Não digo a mesma coisa dos polícias, sargentos, praças e oficiais - esses têm tradição e, se a crise lhes afectar seriamente o modo de vida, precisam apenas de liderança e um simulacro de ideologia - coisas aliás não particularmente fáceis de arranjar - para refundar a Pátria desfalecida.

Agora, deixando de lado as manifestações e a importância imaginária que elas têm, realmente a luz ao fim do túnel é por demais bruxuleante.

Como cidadão, tenho também direito a sentar-me à cabeceira do divã onde o País languesce e interpretar-lhe a apatia. E digo que a indignação consequente precisa de um propósito: não basta dizer que isto está mal - está -, é preciso saber o que estaria bem.

O que estaria, então, bem? i) A receita do PCP e do BE? Um povo de fundo católico, de pequenos proprietários, empresários e trabalhadores de pequenas empresas, ao PCP já disse o que tinha a dizer, em Novembro de 1975, e tem voltado a dizer em todas as eleições.

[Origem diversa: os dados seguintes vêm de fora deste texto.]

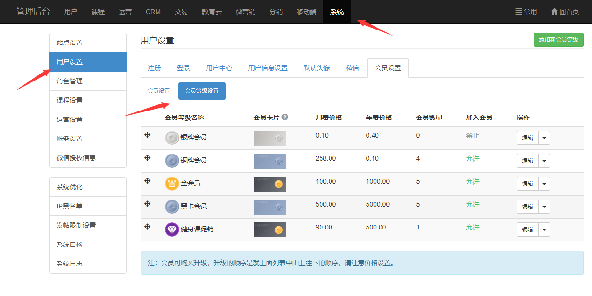Switch to the 用户信息设置 tab
This screenshot has width=592, height=296.
(x=268, y=68)
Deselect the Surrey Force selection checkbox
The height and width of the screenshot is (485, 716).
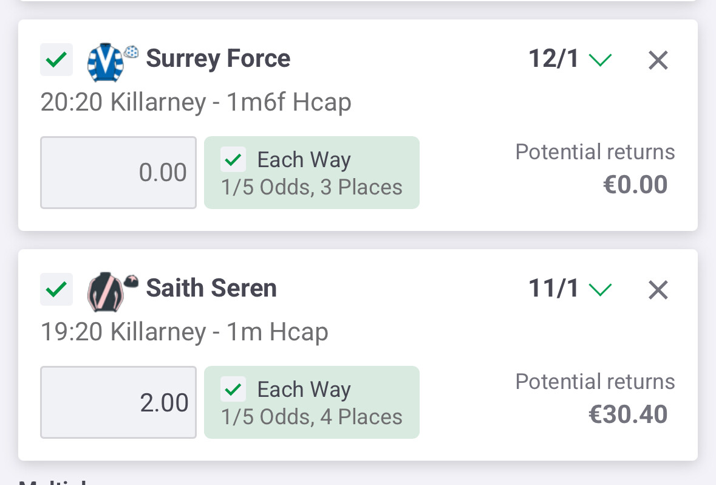coord(56,60)
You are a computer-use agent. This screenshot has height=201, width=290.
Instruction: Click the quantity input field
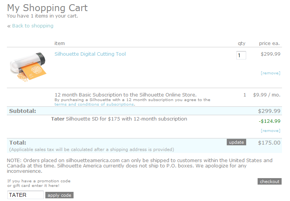click(241, 55)

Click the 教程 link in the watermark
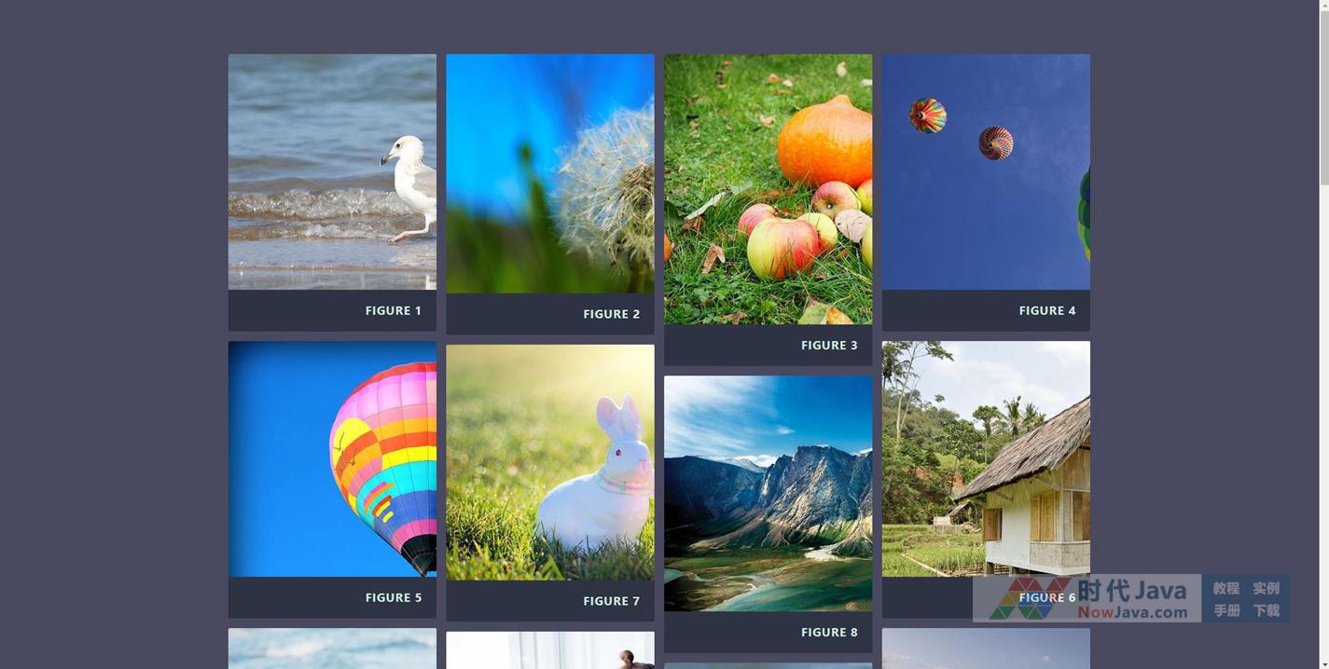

E o esfusiante Louçã nem sequer é consensual dentro da seita diminuta a que preside, onde aliás há uma facção que está muito mais distante dos comunistas que do PS; ii) A receita do PS? Mas se há coisa que as eleições mostraram, e as sondagens confirmam, é que o PS é considerado por uma sólida maioria o fautor principal da nossa desgraça - e é.

Resta a "Europa", o alfa e o ómega de todo o progresso, a "Europa" de onde veio o alcatrão, o Estado Social e modernidades várias - mas essa mesma "Europa" é o elemento mais intransigente da troika.

Por conseguinte, ainda que o desespero seja mau conselheiro e o Governo não cesse de dar tiros nos pés, com as opacidades no tratamento à banca, o atraso no reexame das PPPs e as excepções à austeridade, por exemplo e antes de um longo etc., não há realmente outro caminho, até onde a vista alcança.

O empresário que faliu, o funcionário que foi despedido, tal como o trabalhador demasiado velho para emigrar, o jovem que não consegue emprego, o empregado com qualificações e emprego mal pago que vê a sobrevivência à sombra do Estado de uns quantos plutocratas que ganham obscenidades à boleia das competências técnicas que os áulicos lhes propagandeiam - sabem disto.

Espero, e desejo, que no Governo também haja gente a saber. Às vezes não parece.